* _ACTIVITY_: In the material below, please retype the lines from the very first through the one with "Click ZARZĄDZAJ UŻYTKOWNIKAMI link", exactly and without pictures.

* _PROVIDED ENTRIES_:

%%

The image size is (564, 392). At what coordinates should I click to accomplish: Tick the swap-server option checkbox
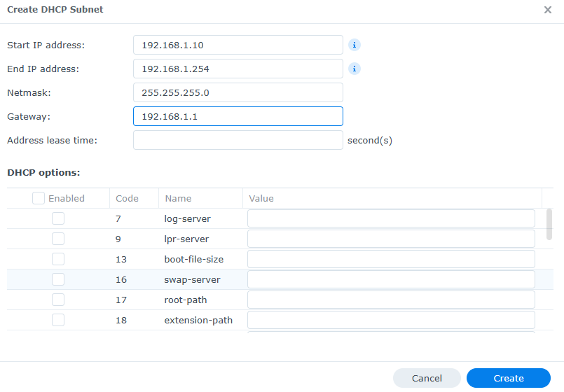click(x=58, y=279)
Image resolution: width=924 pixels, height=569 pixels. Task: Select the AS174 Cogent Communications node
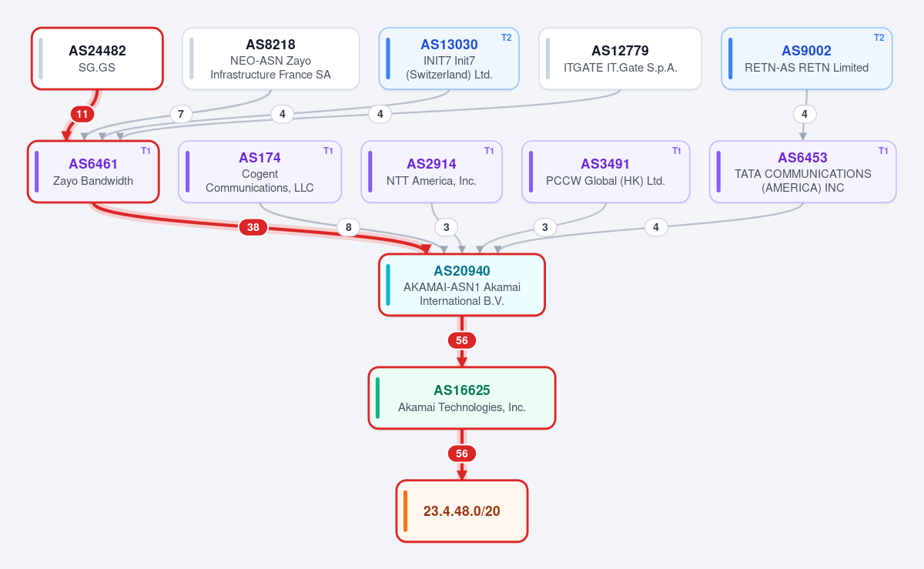point(259,172)
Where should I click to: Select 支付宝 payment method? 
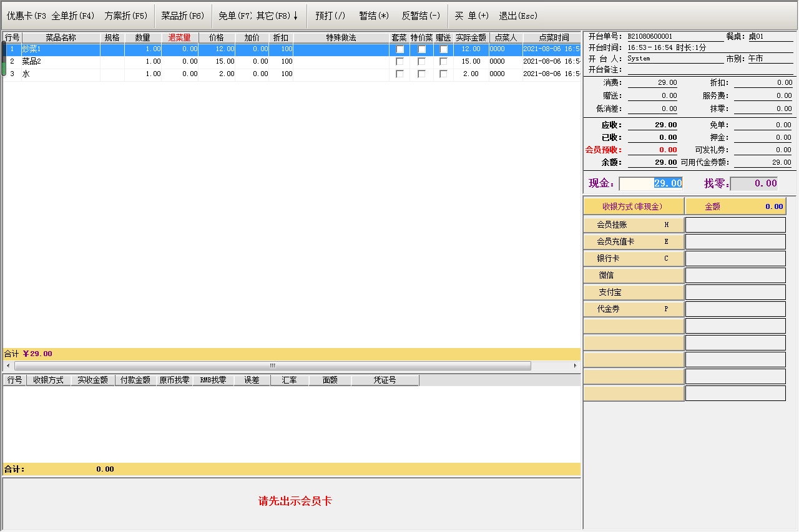click(x=634, y=292)
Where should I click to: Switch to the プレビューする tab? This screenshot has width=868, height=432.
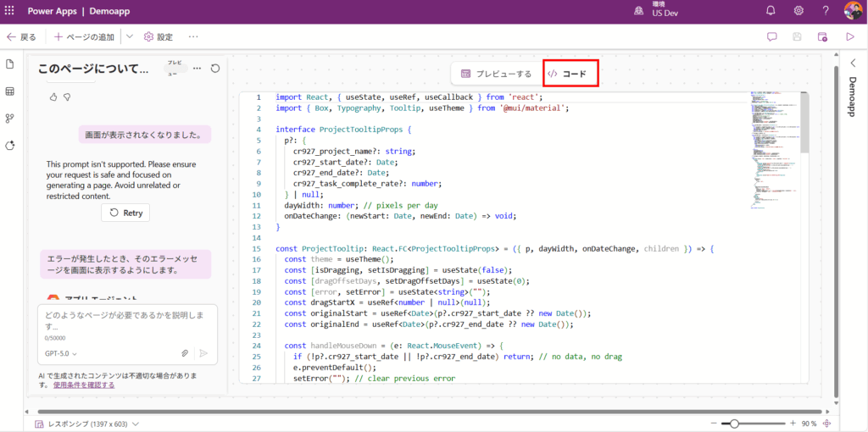click(496, 74)
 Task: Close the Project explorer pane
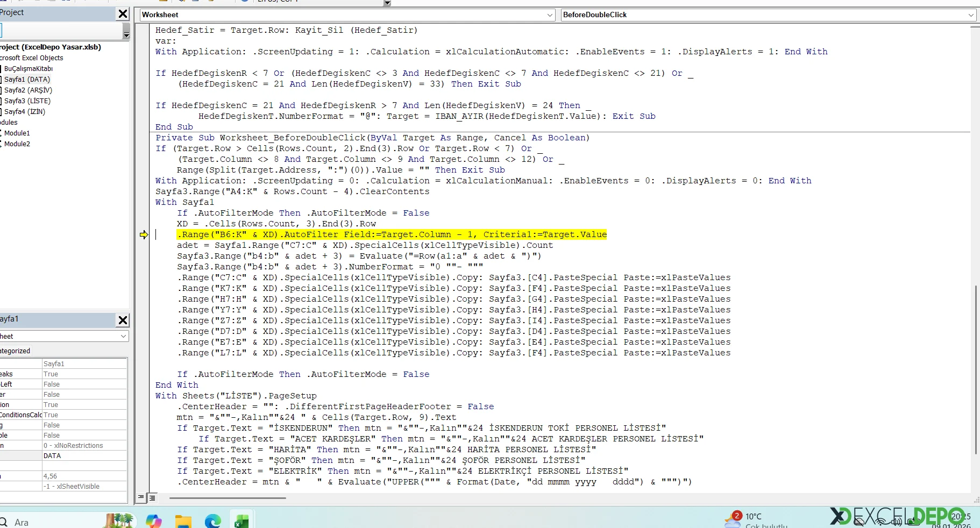[123, 14]
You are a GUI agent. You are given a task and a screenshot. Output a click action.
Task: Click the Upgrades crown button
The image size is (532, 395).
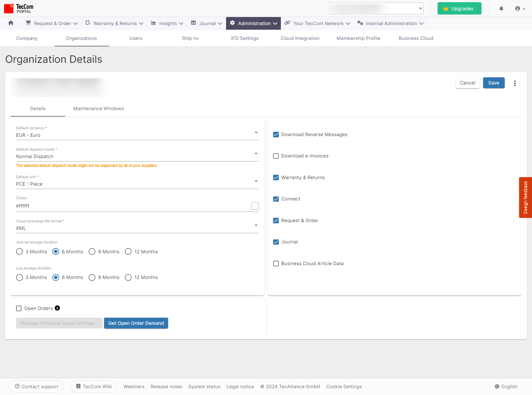click(459, 9)
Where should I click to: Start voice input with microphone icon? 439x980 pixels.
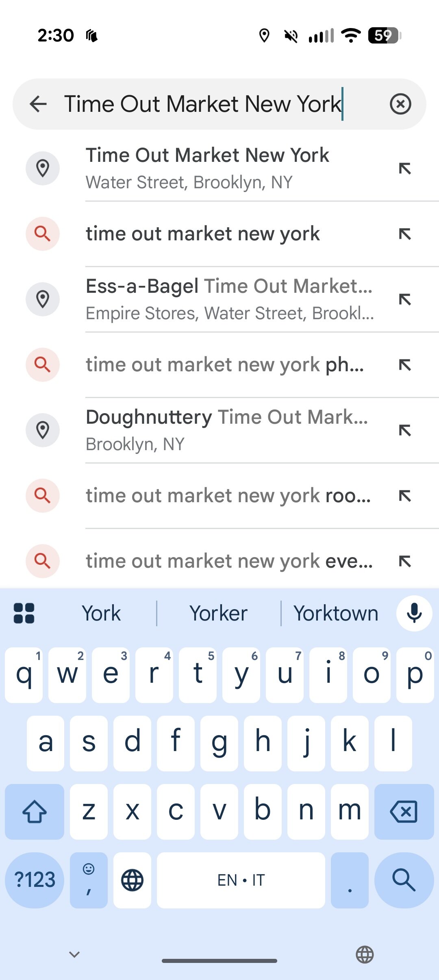[414, 613]
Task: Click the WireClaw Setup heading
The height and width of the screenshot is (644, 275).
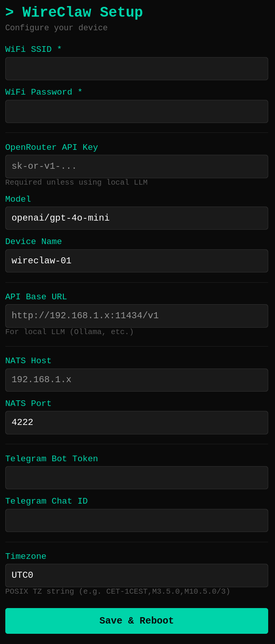Action: click(x=74, y=12)
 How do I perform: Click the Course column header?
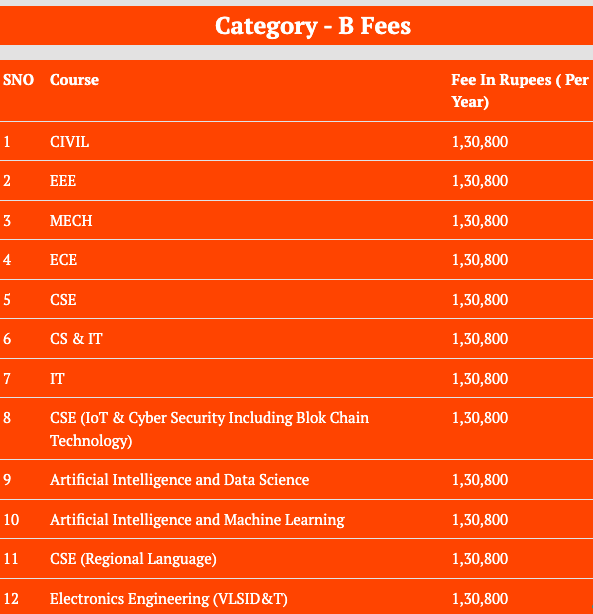[x=74, y=80]
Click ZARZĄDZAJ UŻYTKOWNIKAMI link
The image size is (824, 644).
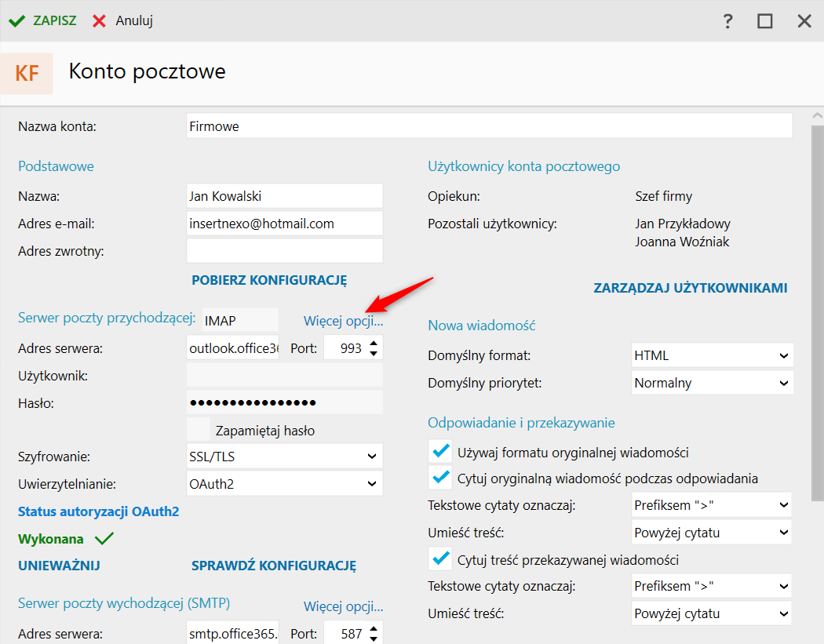point(691,288)
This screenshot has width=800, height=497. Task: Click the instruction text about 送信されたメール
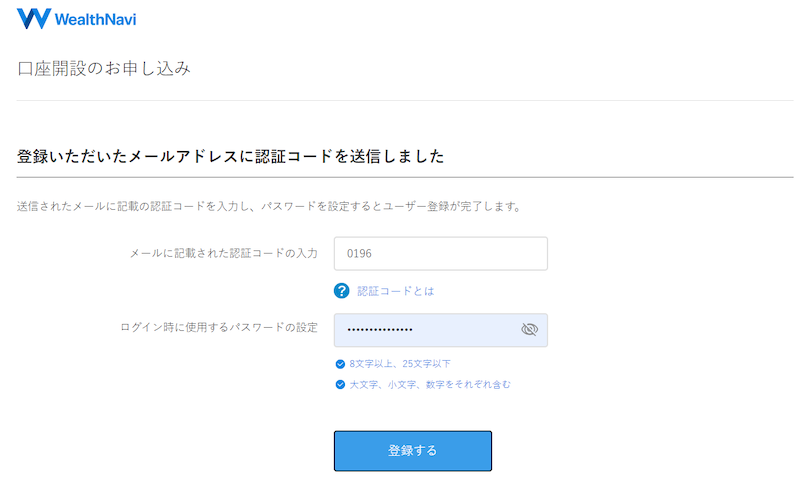269,207
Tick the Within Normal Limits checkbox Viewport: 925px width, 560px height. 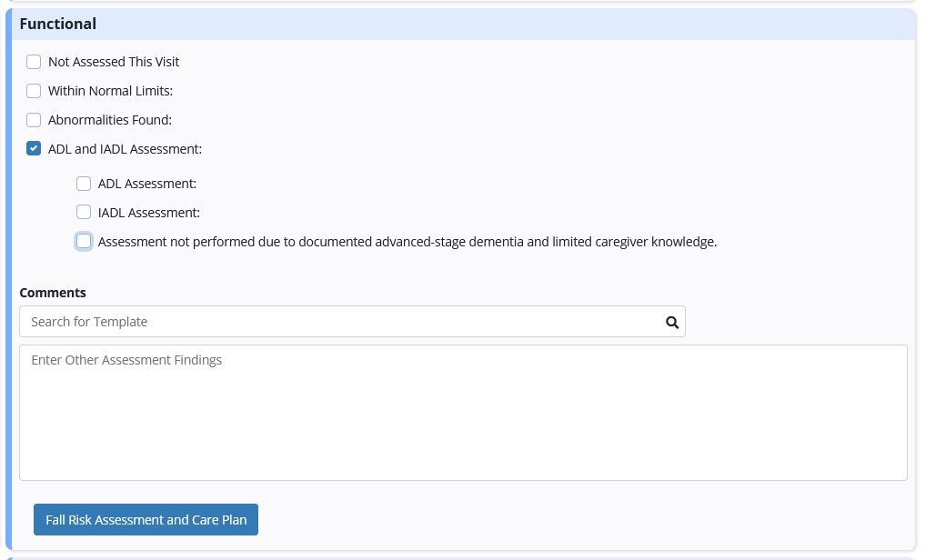(x=34, y=91)
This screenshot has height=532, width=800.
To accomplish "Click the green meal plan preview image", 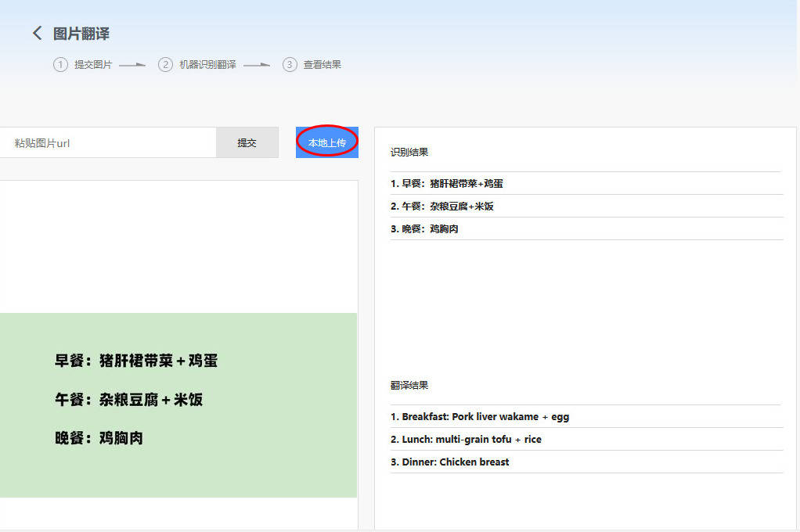I will (x=179, y=404).
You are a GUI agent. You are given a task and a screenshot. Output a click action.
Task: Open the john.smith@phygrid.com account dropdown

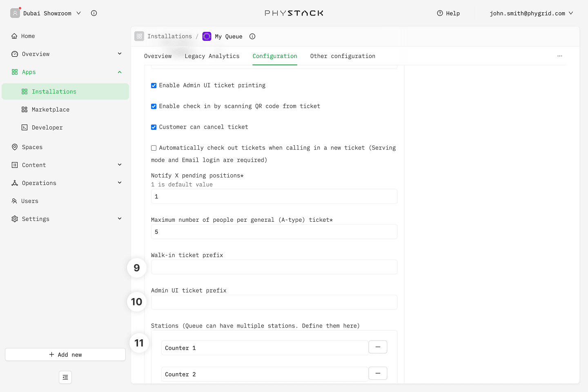pos(531,13)
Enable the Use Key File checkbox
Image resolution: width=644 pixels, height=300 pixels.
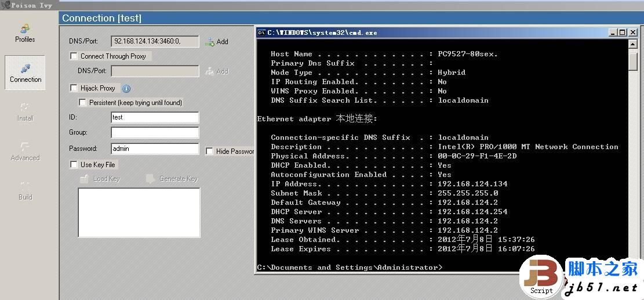pos(74,165)
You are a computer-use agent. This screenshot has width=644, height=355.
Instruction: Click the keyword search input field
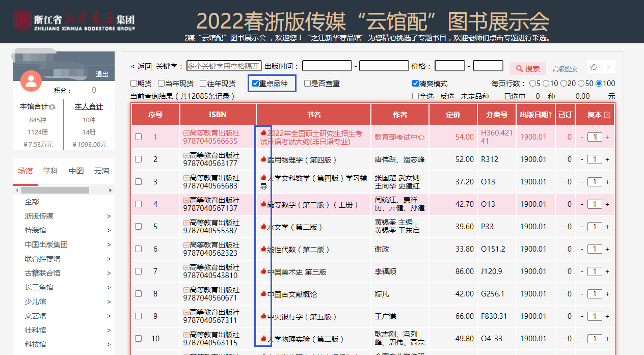click(224, 66)
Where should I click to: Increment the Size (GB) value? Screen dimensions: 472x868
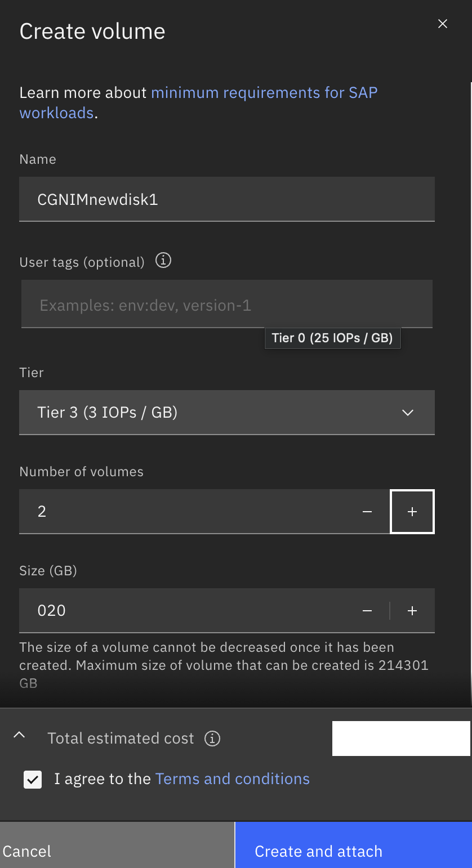pyautogui.click(x=412, y=611)
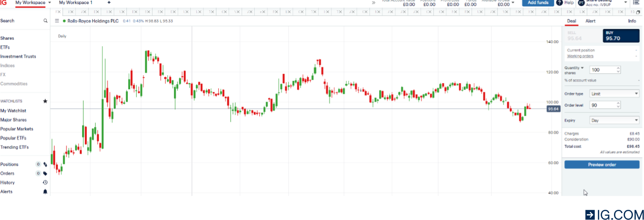
Task: Click the Positions arrows icon
Action: point(45,164)
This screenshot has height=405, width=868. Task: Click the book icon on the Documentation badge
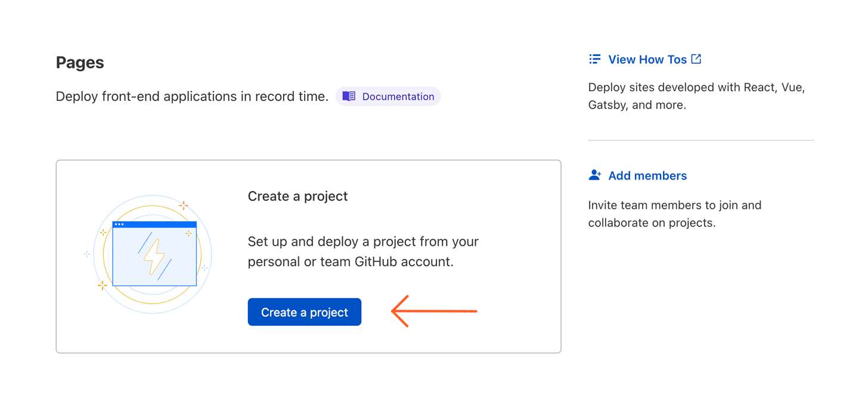tap(348, 96)
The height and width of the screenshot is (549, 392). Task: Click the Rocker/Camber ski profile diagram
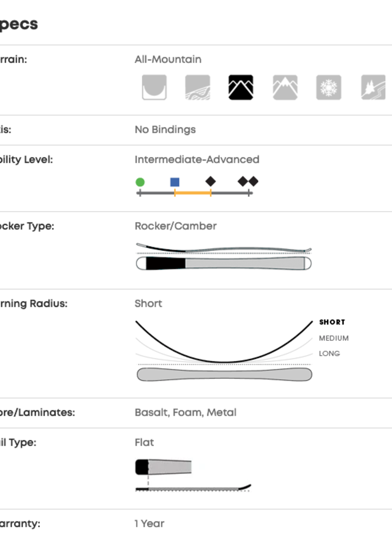[224, 256]
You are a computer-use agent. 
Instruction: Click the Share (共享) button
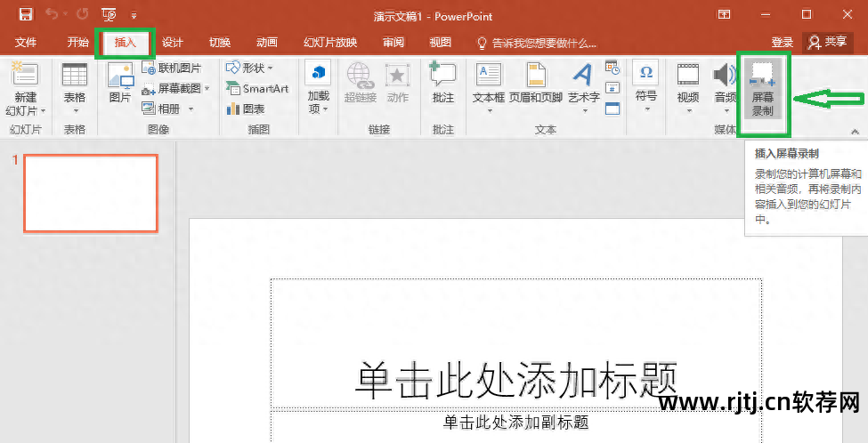pyautogui.click(x=828, y=43)
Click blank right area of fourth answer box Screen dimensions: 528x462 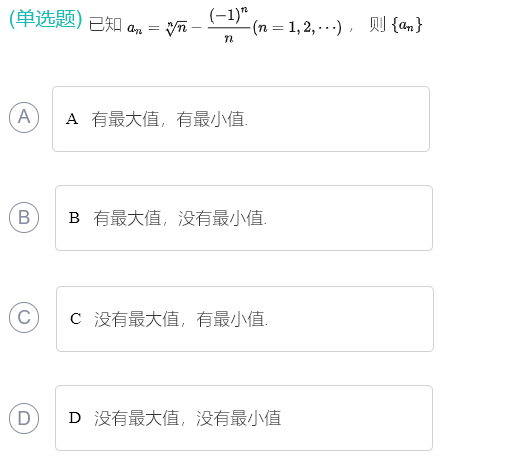[357, 418]
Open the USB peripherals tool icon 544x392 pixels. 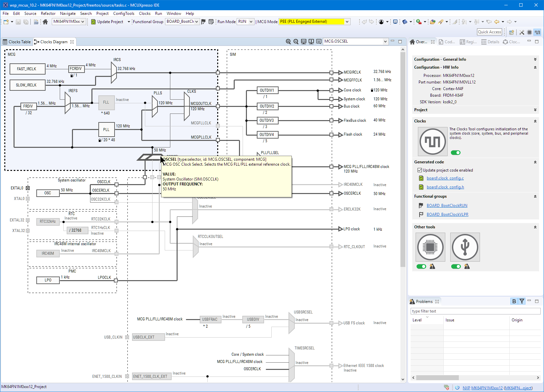(465, 247)
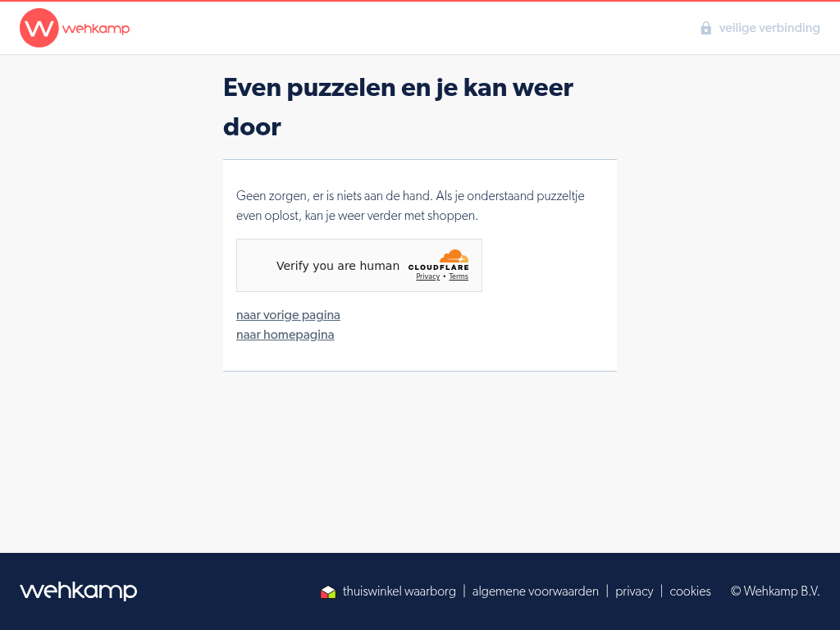Image resolution: width=840 pixels, height=630 pixels.
Task: Open 'thuiswinkel waarborg' footer link
Action: pos(399,591)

%%

* _RESPONSE FOR THIS EXERCISE_:
The image size is (564, 392). At what coordinates should I click to accomplish: Tick the swap-server option checkbox
click(x=58, y=279)
Image resolution: width=924 pixels, height=569 pixels. Task: Select the AS174 Cogent Communications node
point(259,172)
Where should I click to: Select 支付宝 payment method? 
click(x=634, y=292)
Where should I click to: Switch to the プレビューする tab? This screenshot has width=868, height=432.
click(496, 74)
 Task: Close the Project explorer pane
[123, 14]
You are a GUI agent. You are given a task and a screenshot. Output a click action.
Task: Click the Upgrades crown button
The image size is (532, 395).
click(459, 9)
Where should I click to: Start voice input with microphone icon? 439x980 pixels.
[414, 613]
Task: Click the WireClaw Setup heading
The height and width of the screenshot is (644, 275).
Action: click(x=74, y=12)
 How do I perform: Click the Course column header?
[x=74, y=80]
Click ZARZĄDZAJ UŻYTKOWNIKAMI link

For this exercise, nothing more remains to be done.